===== Task inputs
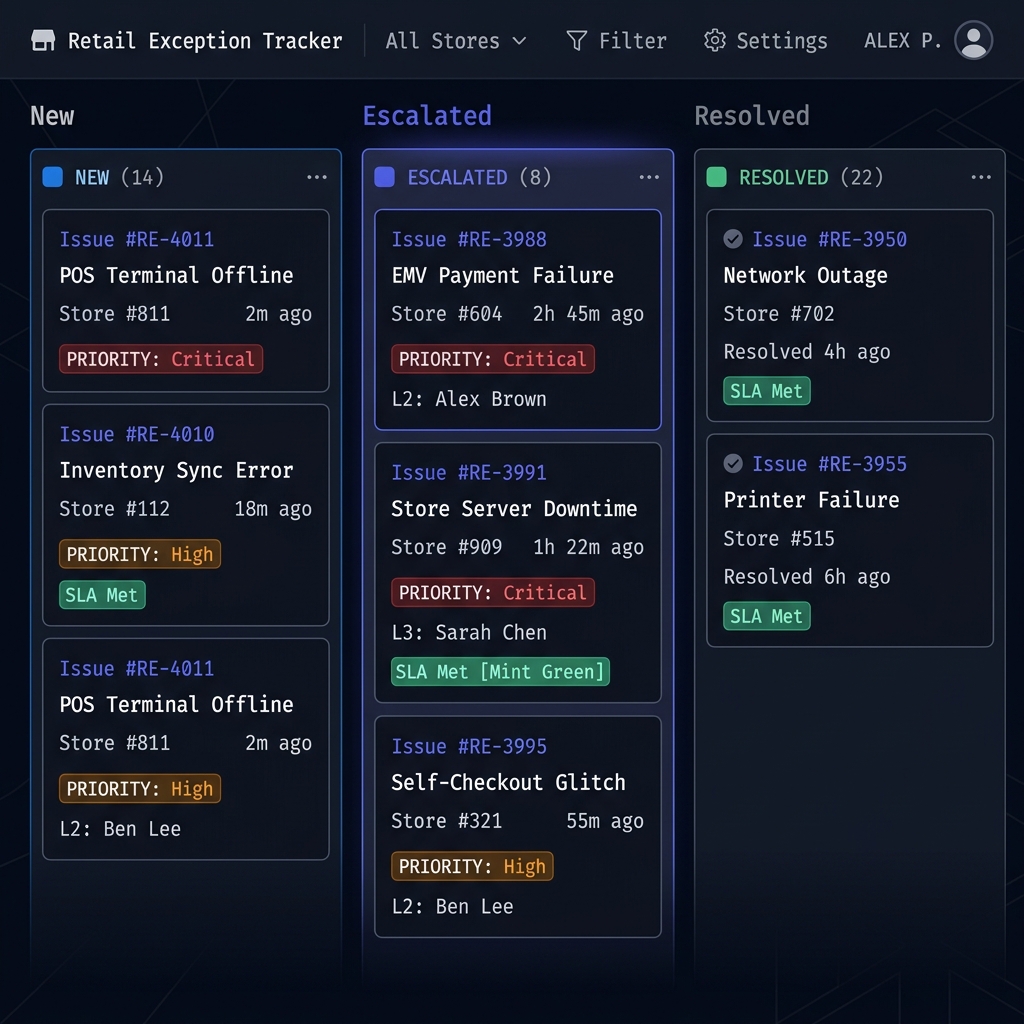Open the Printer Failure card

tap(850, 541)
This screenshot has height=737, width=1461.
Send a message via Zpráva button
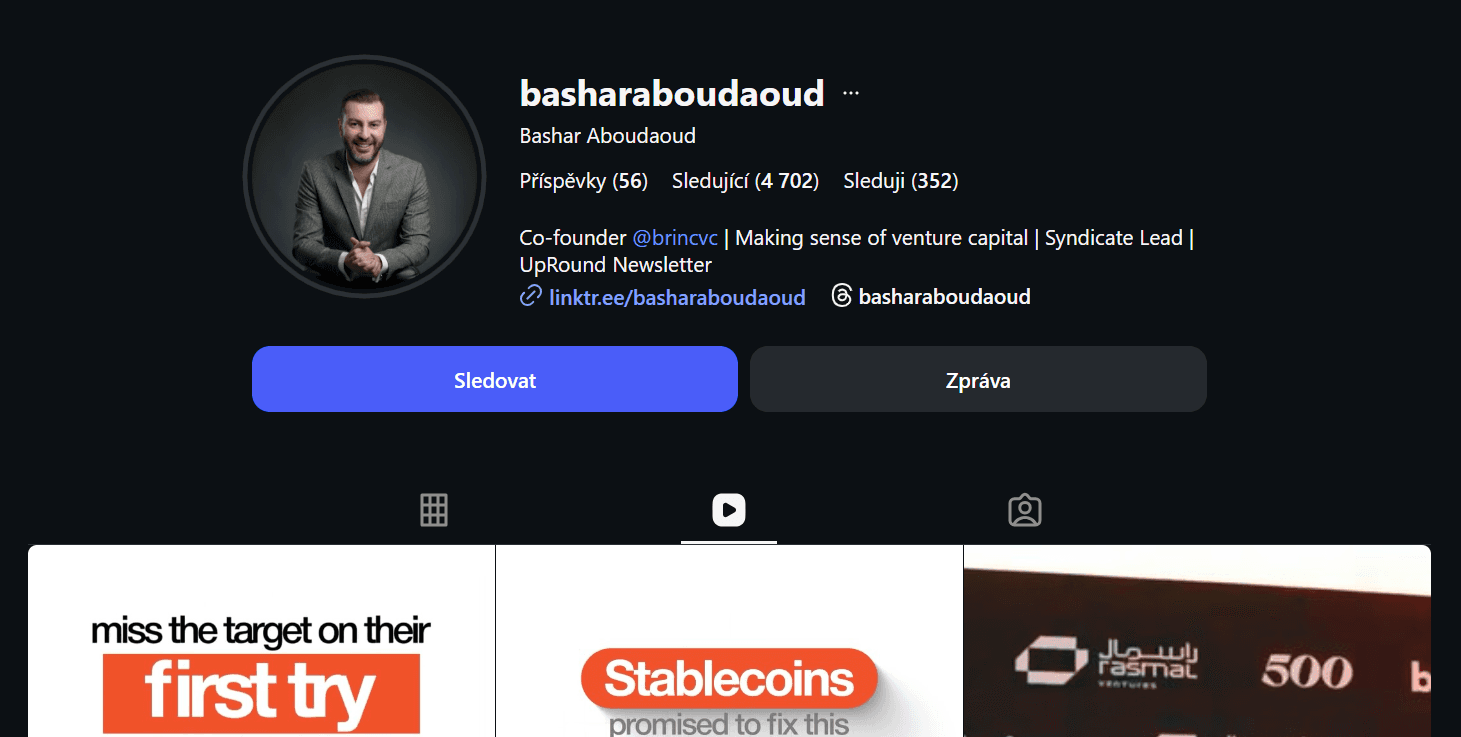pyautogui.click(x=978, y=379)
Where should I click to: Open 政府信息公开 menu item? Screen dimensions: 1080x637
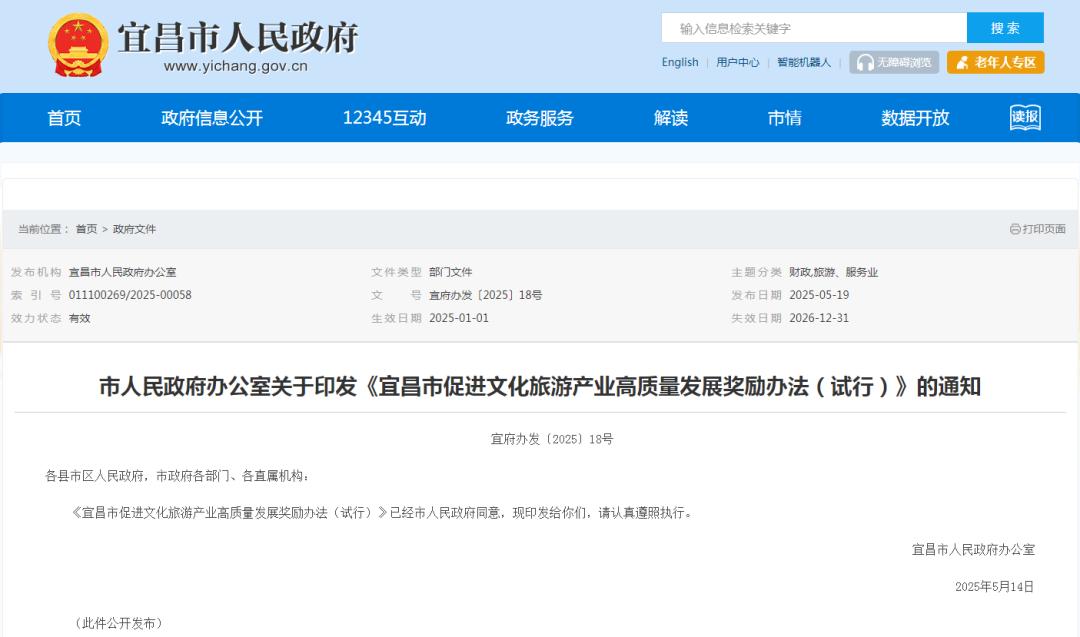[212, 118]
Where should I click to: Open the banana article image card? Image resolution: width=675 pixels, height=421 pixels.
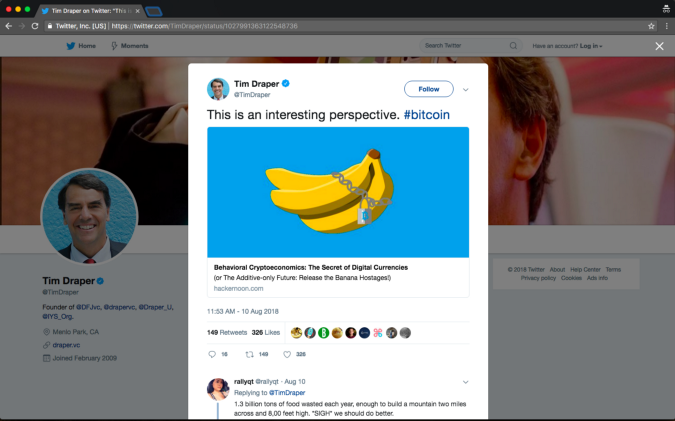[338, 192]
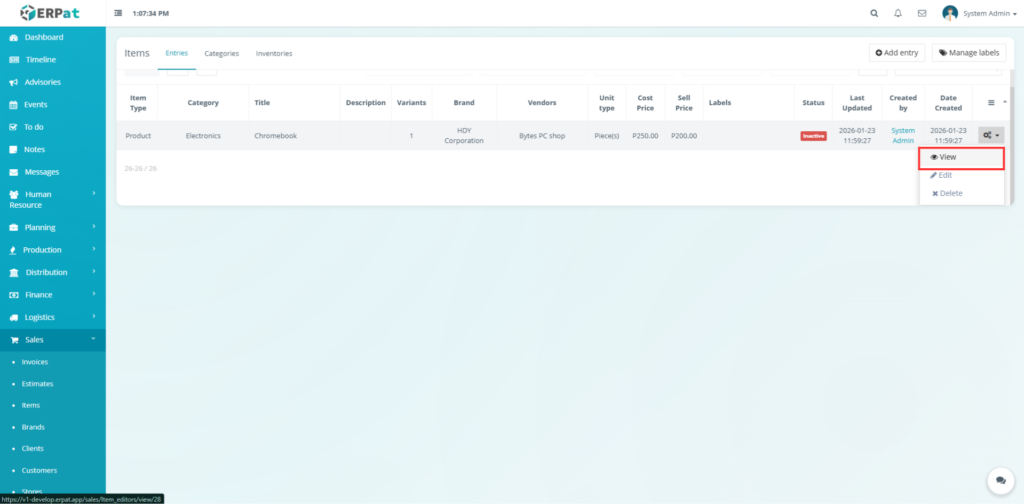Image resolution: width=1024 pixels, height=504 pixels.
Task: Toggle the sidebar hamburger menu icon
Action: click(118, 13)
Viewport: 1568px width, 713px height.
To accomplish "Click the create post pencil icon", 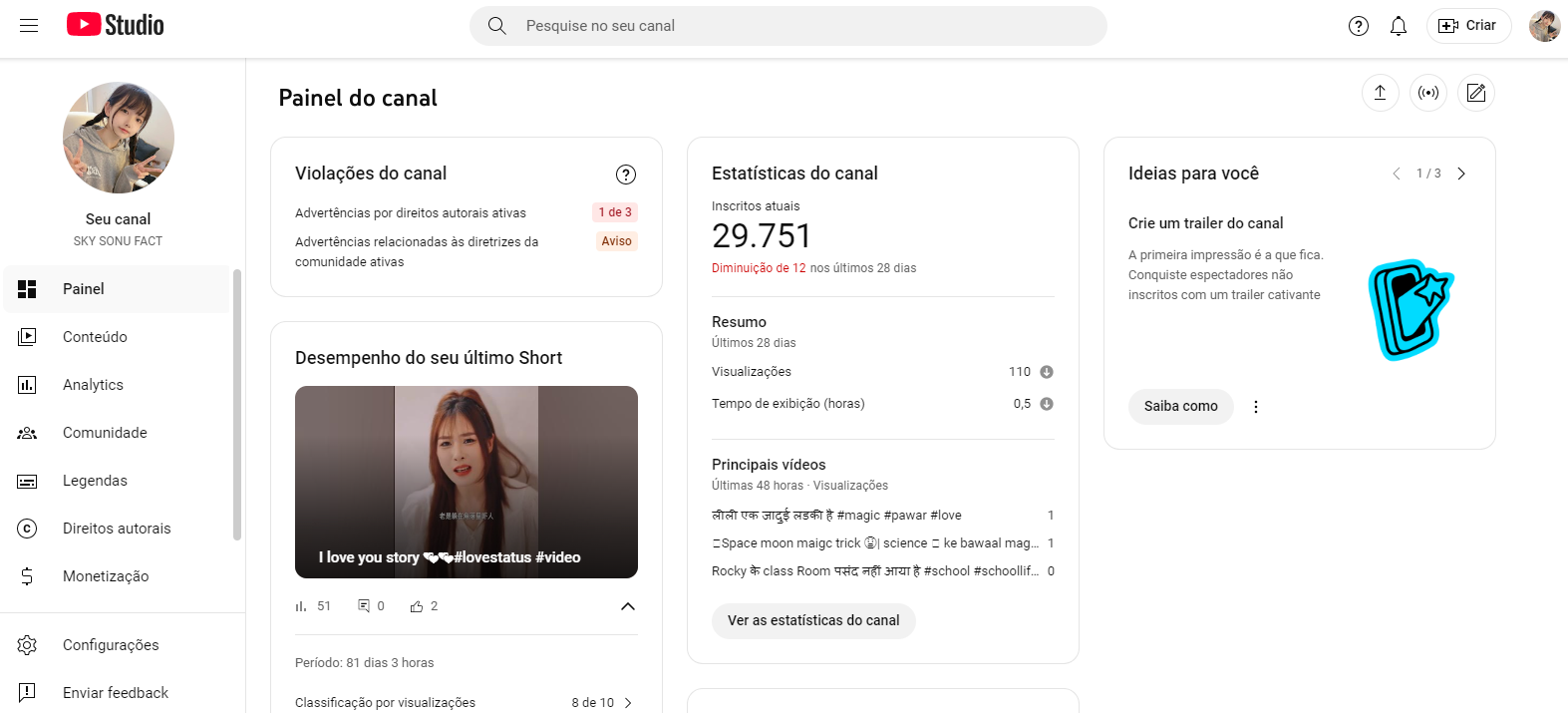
==========
= Task item =
Reproduce precisely the lines of the entries above, from the one containing "This screenshot has height=737, width=1461." through the final one, both ends included, and omit the pictures.

= Answer for the task =
This screenshot has height=737, width=1461.
Send a message via Zpráva button
pyautogui.click(x=978, y=379)
Where should I click to: Open 政府信息公开 menu item? Screen dimensions: 1080x637
[212, 118]
Where should I click to: Open the banana article image card? Image resolution: width=675 pixels, height=421 pixels.
[338, 192]
Image resolution: width=1024 pixels, height=504 pixels.
Task: Toggle the sidebar hamburger menu icon
Action: click(118, 13)
Viewport: 1568px width, 713px height.
To accomplish "Click the create post pencil icon", 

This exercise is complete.